→ EXERCISE AIM
Tally the lines in the listing below that contain the string "panel", matching case exactly. Reply with the number only.

→ INFORMATION SUPPLIED
* start *

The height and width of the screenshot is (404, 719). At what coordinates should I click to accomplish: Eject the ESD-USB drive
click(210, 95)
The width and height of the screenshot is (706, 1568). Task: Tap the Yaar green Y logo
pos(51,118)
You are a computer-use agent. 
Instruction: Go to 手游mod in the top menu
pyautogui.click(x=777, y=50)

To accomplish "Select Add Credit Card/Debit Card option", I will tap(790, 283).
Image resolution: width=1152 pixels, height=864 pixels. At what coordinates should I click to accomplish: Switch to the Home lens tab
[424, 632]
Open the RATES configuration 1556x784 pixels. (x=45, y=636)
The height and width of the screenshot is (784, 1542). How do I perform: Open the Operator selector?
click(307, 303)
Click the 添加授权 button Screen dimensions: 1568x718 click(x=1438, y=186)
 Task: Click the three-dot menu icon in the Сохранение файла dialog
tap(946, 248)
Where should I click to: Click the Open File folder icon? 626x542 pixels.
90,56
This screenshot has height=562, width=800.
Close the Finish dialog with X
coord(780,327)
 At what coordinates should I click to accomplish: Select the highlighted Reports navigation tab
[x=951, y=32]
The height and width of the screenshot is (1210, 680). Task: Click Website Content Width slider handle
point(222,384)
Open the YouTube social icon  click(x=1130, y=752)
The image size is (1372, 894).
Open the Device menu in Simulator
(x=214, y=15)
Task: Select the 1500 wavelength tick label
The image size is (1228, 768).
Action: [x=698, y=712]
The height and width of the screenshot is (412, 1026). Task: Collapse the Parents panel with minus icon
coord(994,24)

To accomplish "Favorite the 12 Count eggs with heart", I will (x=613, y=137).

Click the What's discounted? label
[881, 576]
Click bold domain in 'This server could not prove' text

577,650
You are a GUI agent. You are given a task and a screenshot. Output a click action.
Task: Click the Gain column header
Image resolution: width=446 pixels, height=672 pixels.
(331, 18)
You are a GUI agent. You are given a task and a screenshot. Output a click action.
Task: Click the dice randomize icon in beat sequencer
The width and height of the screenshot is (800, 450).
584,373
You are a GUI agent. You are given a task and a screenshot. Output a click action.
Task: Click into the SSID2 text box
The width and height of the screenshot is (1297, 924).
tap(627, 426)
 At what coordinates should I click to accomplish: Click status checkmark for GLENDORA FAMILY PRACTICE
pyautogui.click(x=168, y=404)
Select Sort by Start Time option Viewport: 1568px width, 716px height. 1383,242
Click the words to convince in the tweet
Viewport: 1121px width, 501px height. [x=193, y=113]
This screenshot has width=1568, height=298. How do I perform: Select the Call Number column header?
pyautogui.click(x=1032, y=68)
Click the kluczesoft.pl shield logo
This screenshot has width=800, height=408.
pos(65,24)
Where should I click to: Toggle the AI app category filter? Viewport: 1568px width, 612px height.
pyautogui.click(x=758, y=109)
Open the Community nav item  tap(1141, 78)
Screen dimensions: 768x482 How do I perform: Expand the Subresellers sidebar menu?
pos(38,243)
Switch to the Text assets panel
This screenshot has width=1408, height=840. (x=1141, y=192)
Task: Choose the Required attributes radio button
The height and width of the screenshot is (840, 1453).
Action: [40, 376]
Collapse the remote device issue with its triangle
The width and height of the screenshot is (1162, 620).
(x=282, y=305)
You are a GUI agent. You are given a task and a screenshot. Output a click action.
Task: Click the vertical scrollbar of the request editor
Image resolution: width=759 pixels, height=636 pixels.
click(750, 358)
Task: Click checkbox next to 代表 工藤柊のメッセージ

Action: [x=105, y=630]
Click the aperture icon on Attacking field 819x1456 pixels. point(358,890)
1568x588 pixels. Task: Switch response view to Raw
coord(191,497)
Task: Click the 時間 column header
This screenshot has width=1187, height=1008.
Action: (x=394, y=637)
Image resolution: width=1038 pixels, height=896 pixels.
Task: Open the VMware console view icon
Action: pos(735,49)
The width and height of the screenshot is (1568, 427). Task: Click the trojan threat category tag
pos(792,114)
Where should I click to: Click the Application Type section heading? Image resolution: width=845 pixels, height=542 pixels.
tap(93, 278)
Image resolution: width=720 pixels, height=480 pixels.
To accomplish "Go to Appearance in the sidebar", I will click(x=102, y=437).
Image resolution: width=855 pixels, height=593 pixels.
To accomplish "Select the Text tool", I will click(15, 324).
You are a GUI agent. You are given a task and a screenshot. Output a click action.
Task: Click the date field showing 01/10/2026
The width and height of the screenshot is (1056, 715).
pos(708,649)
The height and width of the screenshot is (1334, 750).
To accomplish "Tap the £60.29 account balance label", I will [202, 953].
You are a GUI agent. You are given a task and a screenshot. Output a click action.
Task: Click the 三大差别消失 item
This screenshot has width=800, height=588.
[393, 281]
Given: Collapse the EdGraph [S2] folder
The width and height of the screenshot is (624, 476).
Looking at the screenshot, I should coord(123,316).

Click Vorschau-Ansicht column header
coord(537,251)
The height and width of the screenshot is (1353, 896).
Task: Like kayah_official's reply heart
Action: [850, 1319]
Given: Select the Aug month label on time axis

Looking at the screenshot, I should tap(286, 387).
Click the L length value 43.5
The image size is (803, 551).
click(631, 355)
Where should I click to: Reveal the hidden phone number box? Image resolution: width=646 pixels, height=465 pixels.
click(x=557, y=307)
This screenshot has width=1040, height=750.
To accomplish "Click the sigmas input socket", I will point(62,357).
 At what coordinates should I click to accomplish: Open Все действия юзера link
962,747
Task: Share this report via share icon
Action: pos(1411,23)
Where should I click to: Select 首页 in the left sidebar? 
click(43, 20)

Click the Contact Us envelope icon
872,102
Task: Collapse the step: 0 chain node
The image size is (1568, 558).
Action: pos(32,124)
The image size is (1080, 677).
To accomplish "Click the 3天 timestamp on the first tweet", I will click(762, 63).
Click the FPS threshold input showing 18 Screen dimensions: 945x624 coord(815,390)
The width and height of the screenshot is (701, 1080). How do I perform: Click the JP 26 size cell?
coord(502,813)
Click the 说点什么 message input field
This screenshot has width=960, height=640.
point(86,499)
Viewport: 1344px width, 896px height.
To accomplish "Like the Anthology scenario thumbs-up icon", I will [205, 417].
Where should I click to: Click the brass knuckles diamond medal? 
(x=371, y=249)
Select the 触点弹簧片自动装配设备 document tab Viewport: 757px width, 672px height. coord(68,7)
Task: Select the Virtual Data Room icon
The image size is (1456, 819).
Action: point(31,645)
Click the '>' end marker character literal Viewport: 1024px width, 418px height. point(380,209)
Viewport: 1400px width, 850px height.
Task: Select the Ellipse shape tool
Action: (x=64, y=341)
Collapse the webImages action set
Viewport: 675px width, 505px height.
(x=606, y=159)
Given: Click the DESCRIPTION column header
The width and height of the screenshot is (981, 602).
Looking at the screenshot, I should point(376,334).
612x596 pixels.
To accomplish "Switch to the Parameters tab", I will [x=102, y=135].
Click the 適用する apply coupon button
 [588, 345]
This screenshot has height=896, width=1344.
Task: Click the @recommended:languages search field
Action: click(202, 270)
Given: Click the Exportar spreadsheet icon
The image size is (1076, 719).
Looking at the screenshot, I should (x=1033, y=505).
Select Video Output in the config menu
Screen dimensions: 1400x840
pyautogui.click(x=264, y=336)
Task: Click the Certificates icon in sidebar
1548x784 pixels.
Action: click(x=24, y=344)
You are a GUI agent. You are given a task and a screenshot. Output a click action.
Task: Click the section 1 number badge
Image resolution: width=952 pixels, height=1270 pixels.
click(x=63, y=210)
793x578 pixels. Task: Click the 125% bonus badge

* end *

→ RESPONSE TO THIS TASK
2